Ternyata perempuan di sampingku belum puas dengan penjelasanku. Dia mengejarku dengan pertanyaan-pertanyaan. Dia tahu kalau aku belum menyampaikan inti persoalan.
“Aku memikirkan perempuanku,” jelasku.
“Jeng sendiri kenapa ada di sini?”
“Seperti yang kamu katakan. Alam mampu menghadirkan ketenangan dan ketentraman. Tapi alasan kebutuhanku tidak sama denganmu. Aku butuh inspirasi dari alam untuk novelku.”
“Kamu seorang penulis?”
“Entahlah. Aku hanya suka menulis. Buatku menulis adalah kebebasan. Aku bisa berbuat apa saja di dalam tulisanku. Aku bisa mengungkapkan kebahagiaan dan mengumbar kemarahan.”
“Benar. Tepat sekali. Apalagi hari ini sangat sulit mencari orang yang mau menerima luapan kebahagian sekaligus kemarahan kita. Siapa pun dia, entah istri, suami, saudara, keluarga, pacar, apalagi orang lain. Mereka sibuk dengan urusan masing-masing. Hanya dengan menulis kebagiaan dan kemarahan kita dapat diluapkan. Hanya alam pula yang selalu siap menerima semua itu. Ya, menulis dan alam.”

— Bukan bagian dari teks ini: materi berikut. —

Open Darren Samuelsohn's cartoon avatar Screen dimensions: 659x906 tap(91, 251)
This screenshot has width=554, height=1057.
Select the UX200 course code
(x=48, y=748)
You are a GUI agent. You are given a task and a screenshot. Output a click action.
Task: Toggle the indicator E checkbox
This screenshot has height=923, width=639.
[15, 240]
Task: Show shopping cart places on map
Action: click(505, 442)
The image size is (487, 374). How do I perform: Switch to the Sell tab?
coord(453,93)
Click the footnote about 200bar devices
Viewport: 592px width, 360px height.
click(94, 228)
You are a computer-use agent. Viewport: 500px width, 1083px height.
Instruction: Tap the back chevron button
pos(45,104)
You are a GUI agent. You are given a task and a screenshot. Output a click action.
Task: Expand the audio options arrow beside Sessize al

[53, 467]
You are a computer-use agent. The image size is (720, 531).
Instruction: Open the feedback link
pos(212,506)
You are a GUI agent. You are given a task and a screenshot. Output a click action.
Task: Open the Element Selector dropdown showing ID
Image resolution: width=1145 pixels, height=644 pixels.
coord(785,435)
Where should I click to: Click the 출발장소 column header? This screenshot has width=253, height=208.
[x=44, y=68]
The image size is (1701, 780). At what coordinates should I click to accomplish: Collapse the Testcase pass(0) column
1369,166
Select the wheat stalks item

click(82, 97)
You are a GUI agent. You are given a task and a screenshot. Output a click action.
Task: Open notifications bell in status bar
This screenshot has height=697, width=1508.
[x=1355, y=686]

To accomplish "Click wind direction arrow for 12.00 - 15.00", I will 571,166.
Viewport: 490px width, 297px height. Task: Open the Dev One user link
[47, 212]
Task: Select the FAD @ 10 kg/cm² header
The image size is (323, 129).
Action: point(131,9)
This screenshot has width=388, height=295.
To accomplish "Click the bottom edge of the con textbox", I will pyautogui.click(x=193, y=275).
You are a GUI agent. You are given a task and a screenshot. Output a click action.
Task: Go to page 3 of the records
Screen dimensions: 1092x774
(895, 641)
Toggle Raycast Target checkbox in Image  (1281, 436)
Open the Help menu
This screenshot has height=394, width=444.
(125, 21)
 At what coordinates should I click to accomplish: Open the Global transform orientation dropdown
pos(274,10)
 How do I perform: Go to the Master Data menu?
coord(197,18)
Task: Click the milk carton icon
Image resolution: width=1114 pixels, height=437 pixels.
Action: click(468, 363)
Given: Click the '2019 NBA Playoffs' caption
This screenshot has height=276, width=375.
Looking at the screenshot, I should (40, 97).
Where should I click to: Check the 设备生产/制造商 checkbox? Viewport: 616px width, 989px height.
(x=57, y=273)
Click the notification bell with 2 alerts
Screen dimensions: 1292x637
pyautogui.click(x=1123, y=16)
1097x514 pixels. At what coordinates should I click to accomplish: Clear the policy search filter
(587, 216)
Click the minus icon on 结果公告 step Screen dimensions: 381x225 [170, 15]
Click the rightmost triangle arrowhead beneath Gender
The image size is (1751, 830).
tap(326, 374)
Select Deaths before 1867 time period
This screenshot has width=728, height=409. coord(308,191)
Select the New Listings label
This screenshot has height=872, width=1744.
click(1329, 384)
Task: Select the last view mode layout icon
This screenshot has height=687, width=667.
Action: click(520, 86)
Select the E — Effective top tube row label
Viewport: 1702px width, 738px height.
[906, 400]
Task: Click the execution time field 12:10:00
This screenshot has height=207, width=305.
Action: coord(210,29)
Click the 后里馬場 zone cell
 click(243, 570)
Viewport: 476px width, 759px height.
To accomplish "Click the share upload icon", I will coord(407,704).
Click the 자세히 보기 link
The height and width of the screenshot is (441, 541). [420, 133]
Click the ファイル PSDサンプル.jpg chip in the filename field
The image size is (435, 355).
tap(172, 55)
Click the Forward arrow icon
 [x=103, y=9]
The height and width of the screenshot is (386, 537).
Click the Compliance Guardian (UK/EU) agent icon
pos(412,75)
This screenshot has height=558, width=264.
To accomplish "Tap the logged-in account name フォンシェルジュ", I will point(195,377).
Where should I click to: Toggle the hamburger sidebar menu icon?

Angin berdesir menyapu wajahku. Daun-daun di hadapanku berlarian saling berkejaran. Cuaca tidak dingin, juga tidak panas. Sementara awan-awan bermain-main di atas sana. Tanpaknya mereka mencari bentuk terindah untuk dunia, untuk menyandingi keidahan alam. Itu menambah keindahan alam ini. Perempuan di sampingku itu sibuk dengan kameranya. Dia terlihat begitu terpesona dengan alam ini. Dia mengabadikan apa yang menurutnya indah. Sesekali dia melihat hasil potretnya. Kadang dia berdecak kagum, kadang juga mendesis kecewa.
“Aku salah memotret!” teriaknya padaku. Kemudian dia kembali lagi memotret.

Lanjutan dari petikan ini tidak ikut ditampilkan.